Through the months of June and July, the Canadian and U.S detector components were exposed to a test beam at CERN using one of CERN's high energy proton beam facilities. The detectors are part of an energy measuring system and are referred to as the Forward Calorimeters or FCALs. The FCALs, which are an integral part of the $500 million dollar ATLAS detector being constructed for the Large Hadron Collider (LHC) at CERN, were designed and built at Carleton University, the University of Toronto and the University of Arizona. The data will be transferred from Carleton University to the University of Toronto and the University of Arizona as soon as similar lightpaths can be established to these universities. All three groups will be analysing the data to determine the performance of the detectors and establishing optimum software analysis tools to be used when the ATLAS detector begins acquiring data in 2007. Further FCAL test data will be transmitted over this facility in the coming months.

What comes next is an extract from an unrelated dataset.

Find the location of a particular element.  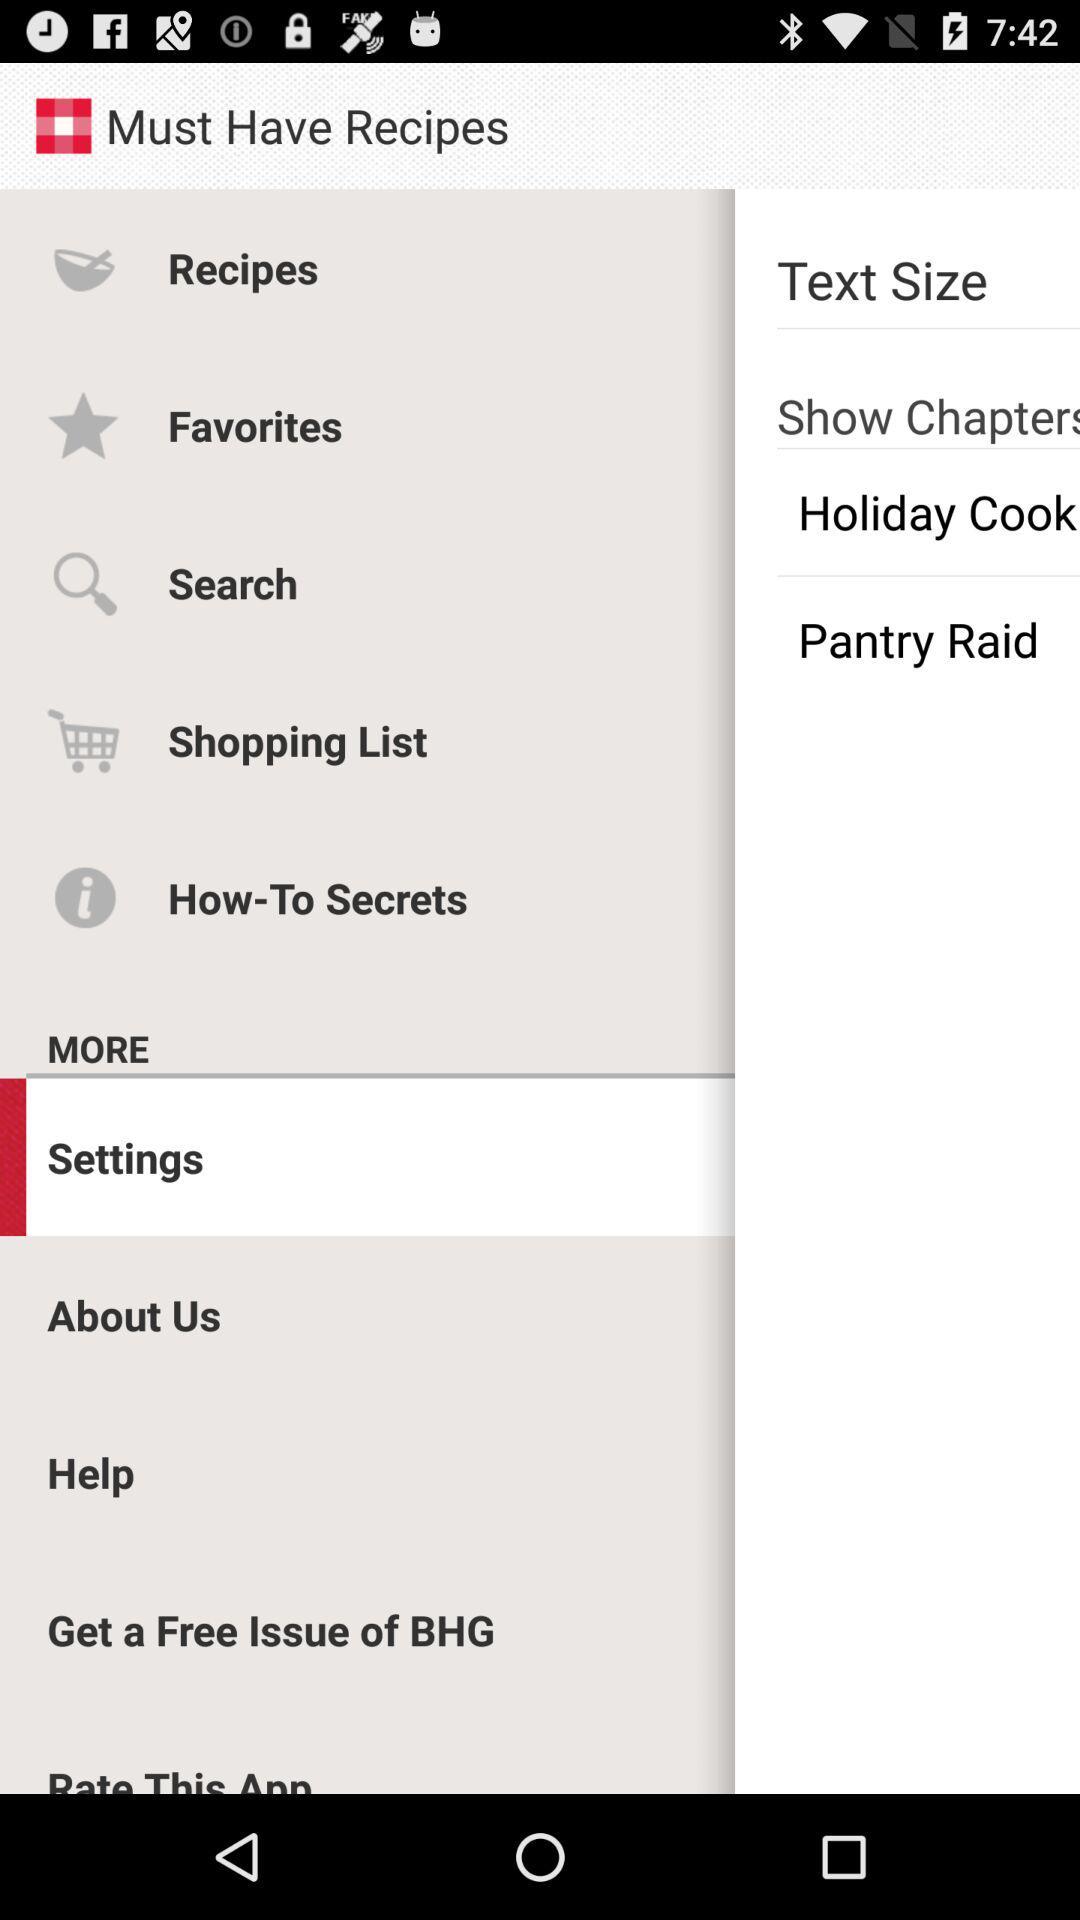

The lightpath was established with a capacity of 1 Gbps end to end between the FCAL Linux data acqusition PC at CERN in Geneva and a 3 Terabyte Linux disk server at Carleton University Physics Department in Ottawa. Due to the small time window to actually transport the data during the running experiment, there was no opportunity to tune the network and I/O performance of the servers. Tsunami, an experimental high speed network file transfer protocol developed by the Advanced Network Management Laboratory at Indiana University was used as the transfer protocol. An average rate of about 250 Mbps was obtained.

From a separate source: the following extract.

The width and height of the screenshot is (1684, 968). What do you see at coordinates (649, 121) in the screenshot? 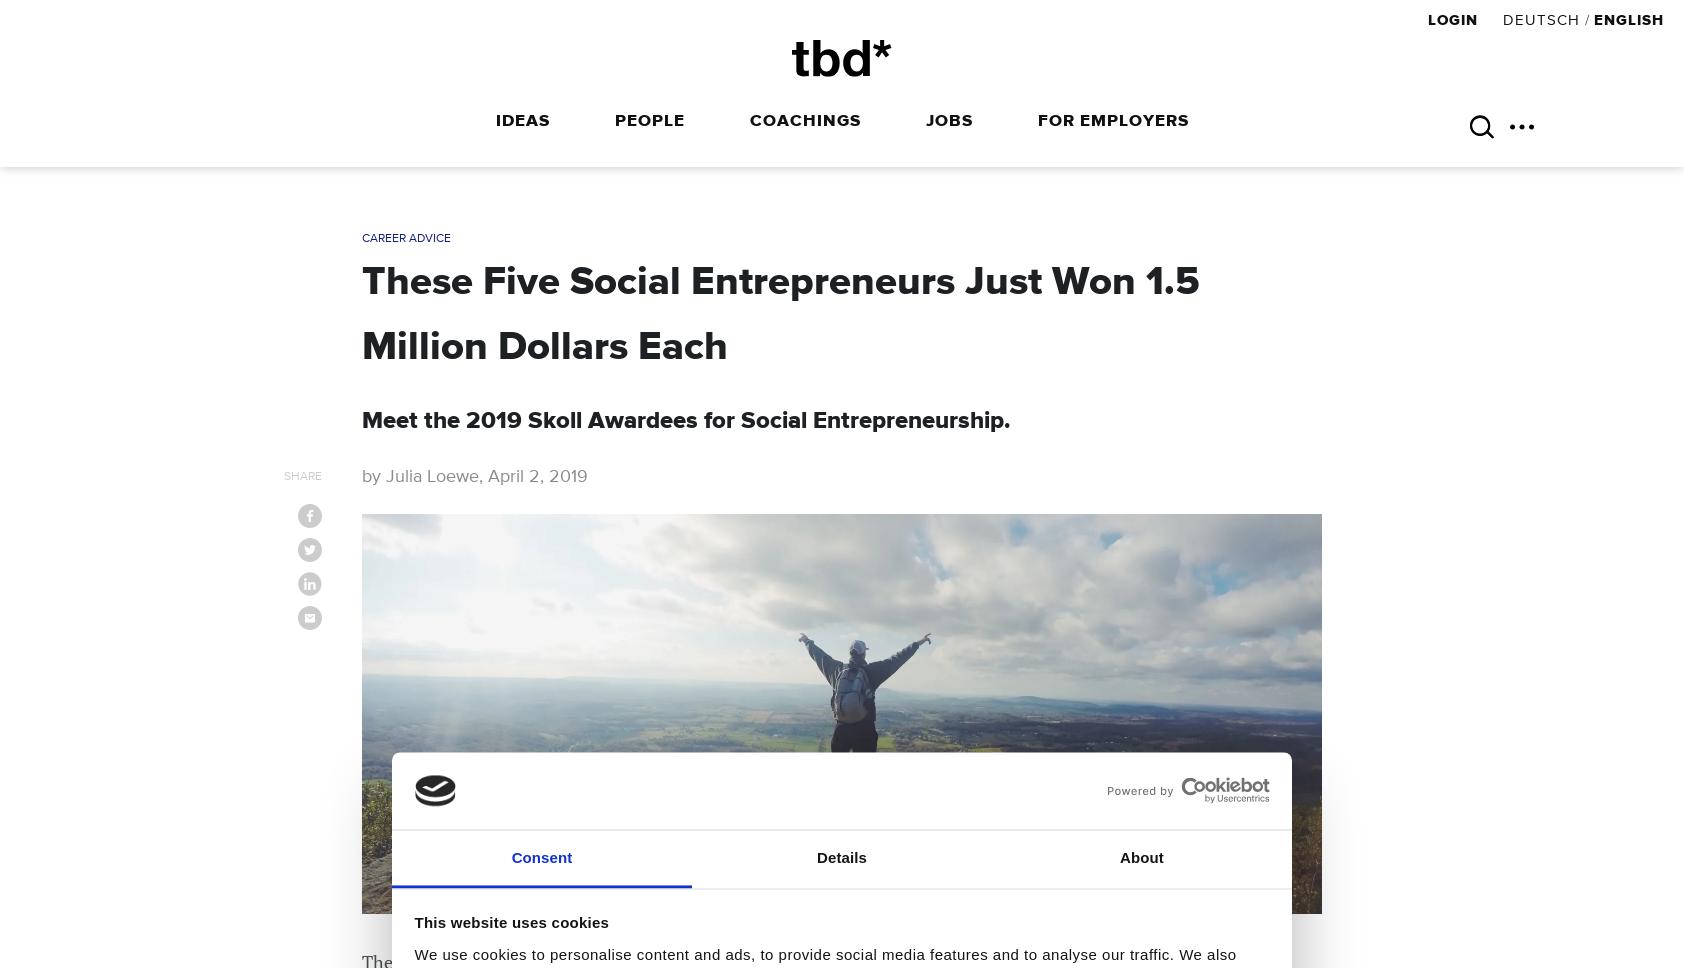
I see `'People'` at bounding box center [649, 121]. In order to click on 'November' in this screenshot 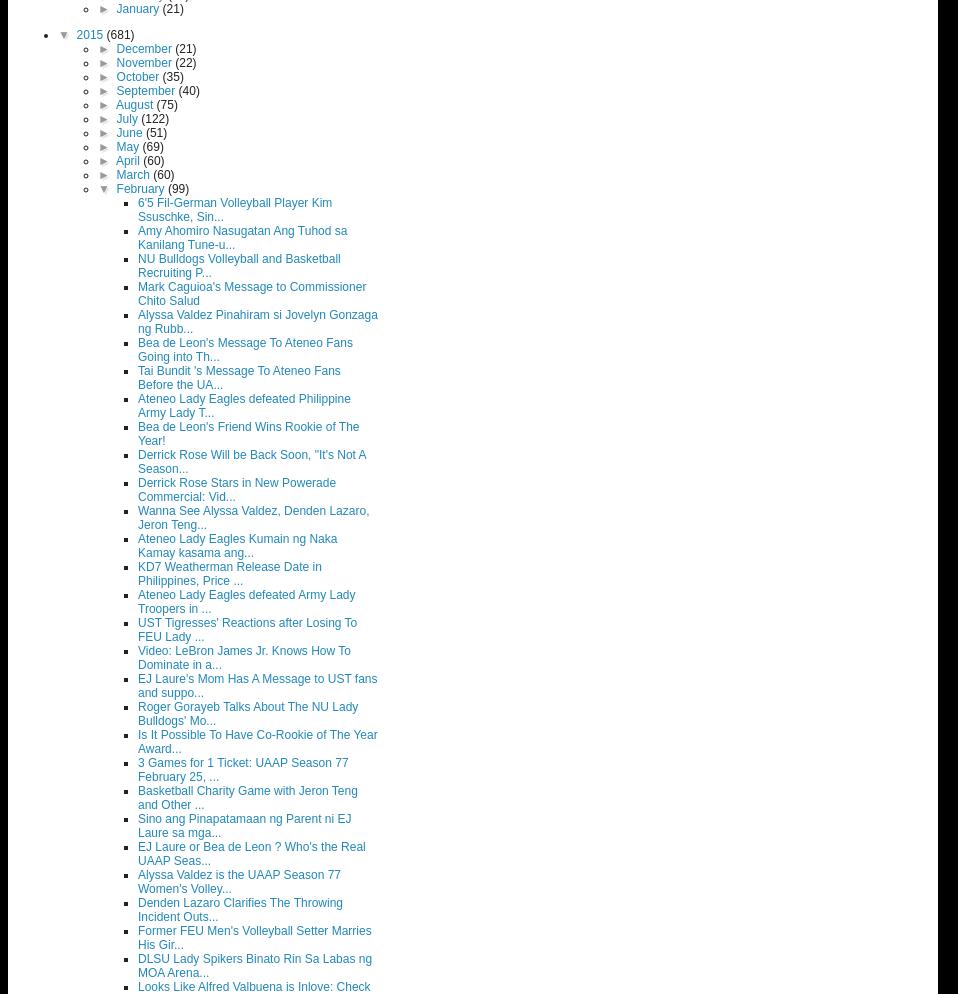, I will do `click(145, 62)`.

This link was made possible with the contributions and support from Ralph Michaelis and his staff at Carleton University. ORION, Ontario's Optical Regional Advanced Network (ORAN), generously loaned the use of fiber between Carleton University and CA*net 4 for this experiment. Randy Neals, Sam Mokbel and Ron Neil from ORANO were instrumental in enabling this. Damir Pobric and Thomas Tam from CANARIE coordinated the provisioning of the lightpath between CERN and Carleton University, as well as helping to isolate local high dispersion fibers, which were problematic. Dale Theoret and Verna Murray from Telecom Ottawa, and Michael MacKenzie from Groupe Telecom assisted in identifying and interconnecting fibers at the Ottawa ORION PoP and at the Ottawa CA*net 4 PoP, respectively. Jim Yuan from the Ottawa RAN and from the Ontario Ministry of Enterprise Opportunities and Innovation (MEOI) assisted by ensuring that the interconnections were made in Ottawa.

SURFnet contributed the trans-Atlantic and Amsterdam to CERN portions of the link. Erik Radius of SURFnet and the engineers at SARA in coordination with CANARIE engineers jointly constructed the end to end lightpath. Bob Dobinson and his team from the EP Division at CERN were instrumental in extending the lightpath from the CERN IXP to the experimental area at CERN. Beniamino Di Girolamo from the ATLAS collaboration coordinated the cabling and networking in the north experimental area at CERN. Olivier Martin and his networking engineers from the CERN IT Division assisted with the connectivity at the CERN Internet Exchange Point (IXP).

This experimental use of an end to end lightpath was conducted as part of the Carleton University led CA*net 4 International Grid Testbed, supported under CANARIE's Directed Research Program. The effort at CERN is partially supported through the European Union funded ESTA project. This reflects the ongoing collaboration between ESTA and CANARIE.